– Que dia, Prócula, que dia!...
– Salve, Pôncio, estás com um ar abatido.
– Estou exausto. E lixado.
– Logo que te ouvi chegar chamei a escrava Gala para te lavar e perfumar os pés. Ela vem já. Deixa que eu te faça uma massagem nos ombros. O que aconteceu?
Pôncio Pilatos recosta-se no lectus e segura a cabeça entre as mãos.
– Os sacerdotes mandaram-me um tipo, um pregador, um judeu... para eu crucificar. Que estava a incitar o povo e a dizer que é o rei dos Judeus e que vem desde a Galileia a fazer isso. Imagina eu, que sou capaz de pagar para não ter chatices... Primeiro disse-lhes que o julgassem de acordo lá com as leis deles. Mas eles disseram que não porque não estão autorizados a matar. Portanto, a intenção já era matá-lo, a sentença já estava dada... Já o tinham levado ao Sumo Sacerdote, o Caifás, e agora traziam-no a mim, para que fosse eu a sujar as mãos.
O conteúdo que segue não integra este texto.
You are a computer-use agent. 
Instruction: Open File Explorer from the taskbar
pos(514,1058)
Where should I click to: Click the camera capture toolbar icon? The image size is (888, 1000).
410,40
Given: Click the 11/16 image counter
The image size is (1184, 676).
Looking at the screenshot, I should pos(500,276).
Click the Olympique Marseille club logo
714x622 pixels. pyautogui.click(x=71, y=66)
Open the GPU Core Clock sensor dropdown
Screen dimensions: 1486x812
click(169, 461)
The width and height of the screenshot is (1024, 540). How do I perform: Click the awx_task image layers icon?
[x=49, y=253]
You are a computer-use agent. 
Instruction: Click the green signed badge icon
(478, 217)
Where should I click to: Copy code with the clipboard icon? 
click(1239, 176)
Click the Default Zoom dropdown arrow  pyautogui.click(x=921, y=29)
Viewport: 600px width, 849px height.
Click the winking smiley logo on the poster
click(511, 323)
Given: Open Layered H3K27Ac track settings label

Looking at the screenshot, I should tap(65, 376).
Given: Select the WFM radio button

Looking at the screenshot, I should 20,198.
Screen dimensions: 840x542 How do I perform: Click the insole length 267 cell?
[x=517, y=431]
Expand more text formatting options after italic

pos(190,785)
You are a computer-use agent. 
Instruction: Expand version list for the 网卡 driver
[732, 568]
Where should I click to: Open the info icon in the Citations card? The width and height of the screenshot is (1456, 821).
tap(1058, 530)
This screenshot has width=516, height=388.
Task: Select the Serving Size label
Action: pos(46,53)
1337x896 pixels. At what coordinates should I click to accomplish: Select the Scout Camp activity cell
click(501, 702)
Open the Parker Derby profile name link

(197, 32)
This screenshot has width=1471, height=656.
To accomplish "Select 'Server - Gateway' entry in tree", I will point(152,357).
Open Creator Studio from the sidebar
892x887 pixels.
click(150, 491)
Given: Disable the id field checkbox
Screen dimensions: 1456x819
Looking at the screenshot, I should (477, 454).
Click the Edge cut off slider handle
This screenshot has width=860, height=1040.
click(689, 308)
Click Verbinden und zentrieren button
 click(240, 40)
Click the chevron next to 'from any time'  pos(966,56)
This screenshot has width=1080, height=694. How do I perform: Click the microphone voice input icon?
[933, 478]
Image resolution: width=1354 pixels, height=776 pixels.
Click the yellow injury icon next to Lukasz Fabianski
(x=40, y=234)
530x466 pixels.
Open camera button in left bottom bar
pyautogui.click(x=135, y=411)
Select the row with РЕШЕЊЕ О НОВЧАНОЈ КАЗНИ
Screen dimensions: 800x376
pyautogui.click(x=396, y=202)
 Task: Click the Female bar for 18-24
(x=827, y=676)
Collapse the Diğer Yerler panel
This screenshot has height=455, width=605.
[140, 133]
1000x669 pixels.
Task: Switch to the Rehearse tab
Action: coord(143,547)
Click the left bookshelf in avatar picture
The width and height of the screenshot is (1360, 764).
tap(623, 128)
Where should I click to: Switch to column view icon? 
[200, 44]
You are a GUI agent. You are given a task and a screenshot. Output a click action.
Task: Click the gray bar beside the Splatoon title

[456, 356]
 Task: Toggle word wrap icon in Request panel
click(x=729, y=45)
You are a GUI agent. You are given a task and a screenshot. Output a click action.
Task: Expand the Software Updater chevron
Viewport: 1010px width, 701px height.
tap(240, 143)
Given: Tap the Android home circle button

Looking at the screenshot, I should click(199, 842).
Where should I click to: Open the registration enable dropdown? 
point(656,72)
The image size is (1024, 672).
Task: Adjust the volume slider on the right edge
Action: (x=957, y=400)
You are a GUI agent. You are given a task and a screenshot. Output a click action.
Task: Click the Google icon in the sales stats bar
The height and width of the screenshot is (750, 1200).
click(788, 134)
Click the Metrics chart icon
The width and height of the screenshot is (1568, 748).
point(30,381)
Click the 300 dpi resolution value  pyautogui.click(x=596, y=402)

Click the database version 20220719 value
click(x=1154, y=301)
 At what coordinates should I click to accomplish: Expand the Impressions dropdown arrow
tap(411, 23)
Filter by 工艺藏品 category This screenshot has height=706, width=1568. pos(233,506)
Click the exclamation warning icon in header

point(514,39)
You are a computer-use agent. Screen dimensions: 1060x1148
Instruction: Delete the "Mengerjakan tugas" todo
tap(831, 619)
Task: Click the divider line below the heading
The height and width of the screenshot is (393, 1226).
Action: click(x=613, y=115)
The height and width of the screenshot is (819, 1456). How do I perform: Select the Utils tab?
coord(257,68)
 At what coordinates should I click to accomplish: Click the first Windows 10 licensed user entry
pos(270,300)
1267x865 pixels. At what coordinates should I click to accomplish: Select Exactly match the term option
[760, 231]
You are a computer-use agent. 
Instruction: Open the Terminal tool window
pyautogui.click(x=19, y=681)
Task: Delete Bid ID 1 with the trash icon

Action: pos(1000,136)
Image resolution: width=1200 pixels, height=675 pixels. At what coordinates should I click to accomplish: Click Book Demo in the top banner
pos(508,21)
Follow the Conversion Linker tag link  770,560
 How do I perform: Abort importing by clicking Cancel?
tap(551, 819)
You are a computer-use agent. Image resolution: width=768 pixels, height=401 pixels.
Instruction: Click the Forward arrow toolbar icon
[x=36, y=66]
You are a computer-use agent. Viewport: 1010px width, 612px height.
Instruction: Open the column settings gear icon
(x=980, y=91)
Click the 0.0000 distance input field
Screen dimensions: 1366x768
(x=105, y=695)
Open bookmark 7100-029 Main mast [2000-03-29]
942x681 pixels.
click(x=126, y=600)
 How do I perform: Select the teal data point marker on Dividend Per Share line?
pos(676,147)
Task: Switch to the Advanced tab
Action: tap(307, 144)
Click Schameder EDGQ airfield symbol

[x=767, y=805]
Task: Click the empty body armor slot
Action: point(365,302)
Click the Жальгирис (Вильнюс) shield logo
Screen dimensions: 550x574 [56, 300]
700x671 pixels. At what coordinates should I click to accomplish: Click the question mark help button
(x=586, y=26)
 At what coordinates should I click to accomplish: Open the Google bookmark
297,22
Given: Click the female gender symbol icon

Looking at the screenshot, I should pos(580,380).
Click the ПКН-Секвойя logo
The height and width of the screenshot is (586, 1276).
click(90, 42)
Primeiro tive de ir ter com eles lá fora porque não queriam entrar no Pretório, ficavam contaminados ou impuros para a Pessach ou lá o que é. Como me disseram que ele vinha da Galileia, mandei-o para o Herodes.
– Disseram-me que o Herodes está em Jerusalém...
– Pois, por isso mesmo é que eu o mandei. O Herodes que resolvesse mas o tipo não resolveu nada e recambiou-o para mim.
– E então? – perguntou Prócula enquanto apertava com os polegares os ombros de Pilatos.
– E então eu falei com o tipo. Era um tipo... diferente... diferente dos outros... até gostei dele, sabes?
– Sim, fala-se muito nele por aí? Os teus ombros estão tensos, duros como pedra... Chama-se Jesus, não é? Achaste-o diferente como?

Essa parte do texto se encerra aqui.